MONTREAL - Bell Canada says it's cutting roaming rates in half for mobile phone customers travelling in the United States starting Tuesday in response to consumer feedback.
The move comes just weeks before the Sept. 27 deadline set by the CRTC for telecom companies to submit their roaming fee rates and how much they pay other carriers for roaming agreements.
Analyst Eamon Hoey said the Canadian Radio-television and Telecommunications Commission is now much more focused on consumers and Bell's lower roaming rates are to "blunt" the argument from consumers that rates are too high.

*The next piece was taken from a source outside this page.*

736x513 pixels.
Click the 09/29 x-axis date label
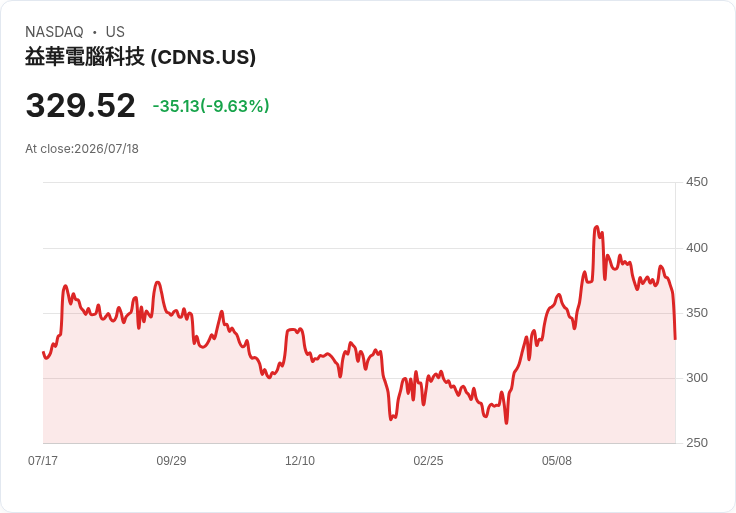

"The value proposition being offered to consumers is not commensurate with what we see internationally," said Hoey, of Toronto-based Hoey Associates Management Consultants Inc.
The European Union is proposing that all roaming charges be eliminated across the 28-nation bloc by 2016.
The CRTC's new wireless code, which will apply to new contracts for cellphones and other mobile devices starting on Dec. 2, requires roaming charges be capped to prevent bill shock.
The rules require a wireless provider to suspend national and international data roaming charges once they reach $100 within a monthly billing cycle, unless the customer has agreed to pay additional charges.
Bell cut its 30-day U.S. travel bundle, which used to cost $50 in half. Its add-on package for heavy users will be priced at $20, down from $40.
"During the summer...Canadians also told us that they want to use their smartphones a lot when they travel, and they want the price to come down," Wade Oosterman, president of Bell Mobility, said in a statement.
Rogers spokeswoman Patricia Trott said the company has already launched a flat U.S. daily rate and Telus spokesman Shawn Hall said its rates have been consistently lower than its competitors.
"It's a hotly competitive market," Hall said.